Why You Need to Listen to Students

Be positive. Never give up. Do your best. These phony phrases are reminiscence of posters plastered in classrooms, a bandaid over the wound of mental illness in the schools. The CDC reported that suicide was the 2nd leading cause for 10-14 year olds in the US. Panic attacks. Depression. Meltdowns. Mental health is a teenage dilemma- how do we know that school is part of the problem?

         In 2013, the APA conducted a survey, discovering that during the school year students tend to be more stressed than adults (5.8 vs 5.1 on a 10 point scale).

APA’s Stress in America™ survey finds unhealthy behavior in teens, especially during the school year.

        “Underlining the seriousness is the fact that 60 percent of high school students with mental illness don’t graduate,” (Western Governors University). School isn’t built to harbor the 1 in 5 students that might have mental health disorder. (NPR). The ACLU found that only 4 states meet the recommended: 1 school psychologist per 750 students. More so, only 3 states meet the well recommended 1 school psychologist per 250 students. School psychologists are necessary. They regard signs of mental illness in students and provide them with healthy ways to cope and thrive in school.
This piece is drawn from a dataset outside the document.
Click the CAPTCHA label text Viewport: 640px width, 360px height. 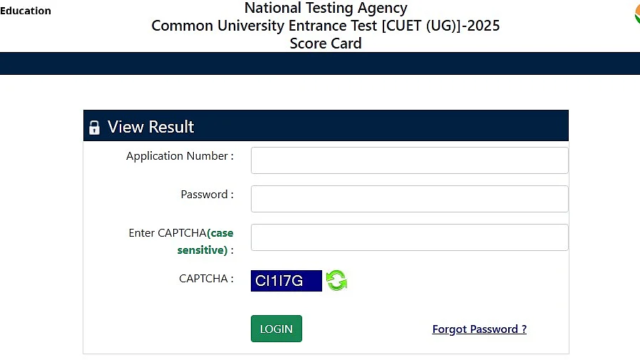(206, 278)
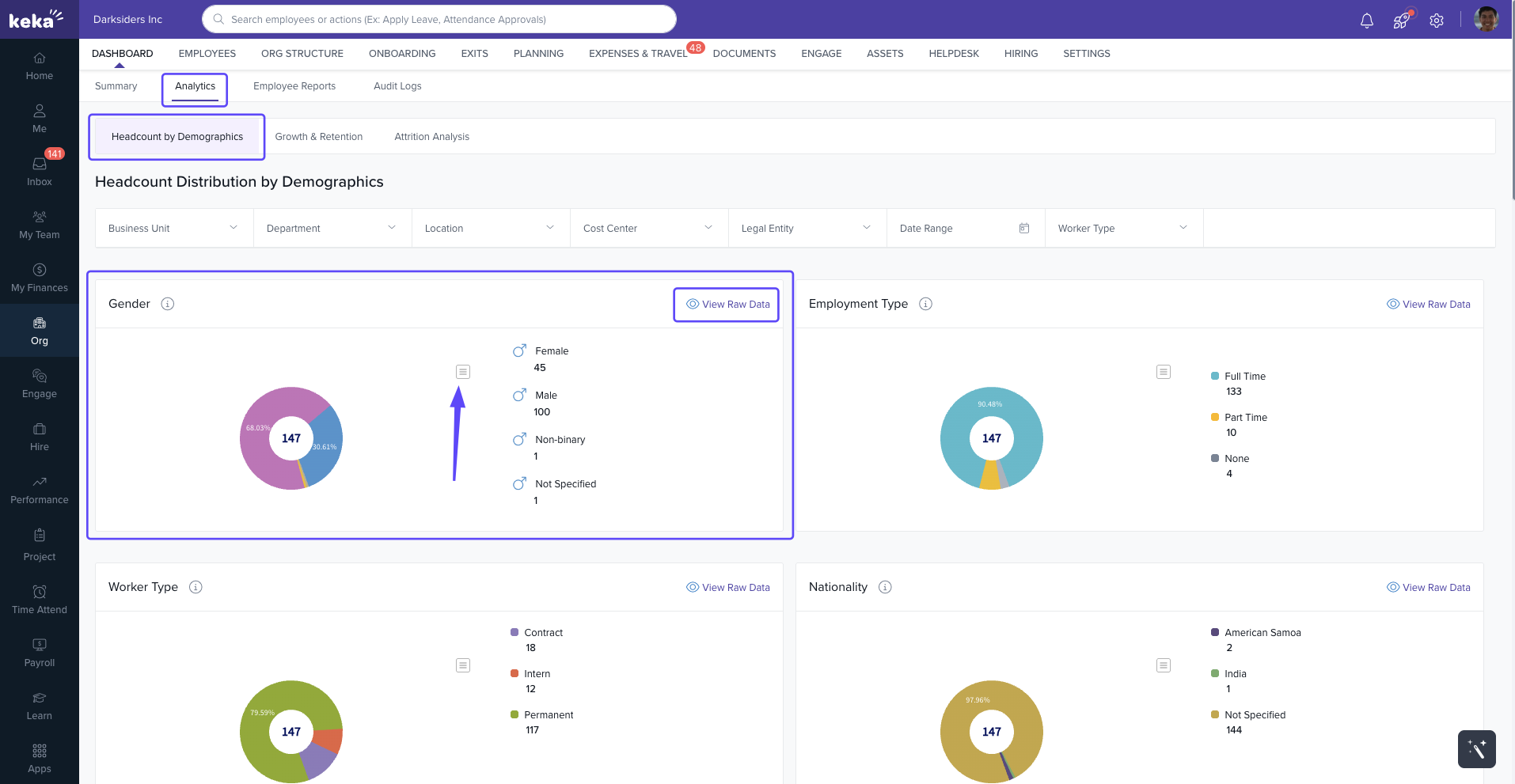Click View Raw Data for Nationality

(x=1429, y=588)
Mental health days are a bliss for students, an excursion providing sweet relief from the many stressors of school. “Ms. Rothman [Jennifer Rothman – a manager for the youth and young adult initiatives for National Alliance on Mental Illness] said the days off not only give students a chance to speak up about their needs, but help break the stigma associated with mental health,” (New York Times). The majority of schools don’t provide mental health days, or categorize mental health as a viable reason to miss school.  

Why would students want to miss school? School can be suffocating. The Better Sleep Council revealed via survey: 74% of teens listed homework more stressful than self esteem issues, teenage bullying/drama, etc. Students lose themselves in the piling stacks of schoolwork. Motivation is lost- mental health spirals. Mental health days provide time to catch up on missing work, prepare for a test, or to focus on mental health. 

How do we make school better for mental health? By encouraging Miguel Cardona, the secretary of education, to consider implementing mental health days into schools, providing funding to help every school maintain the adequate amount of school psychologists,and encouraging teachers to lighten the homework.

Most importantly, adults must listen to students. We aren’t  “just kids”, but people. Therefore we must be treated like such. Check in on students. Understand why they might have bad grades. School can be a place to destigmatize, educate, and learn how to cope with mental health issues- all adults need to do is listen.